**Extract to read**
Troop Shortage Fallout: The Disastrous Consequences of Recruiting Unfit Soldiers

The Tampa Tribune (Florida)

Mom says enlisting in army started son’s downfall 

July 20, 2008, Tampa, FL – When the United States was attacked on Sept. 11, 2001, 14-year-old Phillip Michael Pearson told his mother he wanted to join the military as soon as he graduated from Alonso High School.

The wrestling team captain graduated early at age 17, but his mother wouldn’t sign the papers. When he turned 18 in 2004, he immediately enlisted, said his mother, Tonya Shelton.

His entry into the Army, where he trained for Special Forces, was the beginning of a downward spiral, Shelton said. That ended Tuesday when his body was found in a courtyard between four air conditioning units at the Altamonte Apartments on North Himes Avenue.

“There was not one person that knew him before he went in the Army that would say anything negative,” Shelton said. “Before he went in the Army, he had no problems whatsoever.”

**Tasks to carry out**
a – In the news article about Phillip Michael Pearson, rewrite the paragraph beginning "The wrestling team captain" as a short bulleted list that keeps its main facts.
b – According to the news article about Phillip Michael Pearson, where was his body found?

**Collected material**
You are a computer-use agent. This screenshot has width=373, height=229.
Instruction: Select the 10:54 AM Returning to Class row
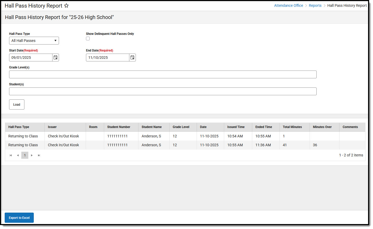(x=104, y=136)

**Set of answers**
a –
- He was captain of the wrestling team and graduated early at 17.
- His mother would not sign the papers.
- He enlisted immediately after turning 18 in 2004, according to his mother, Tonya Shelton.

b – His body was found in a courtyard between four air conditioning units at the Altamonte Apartments on North Himes Avenue.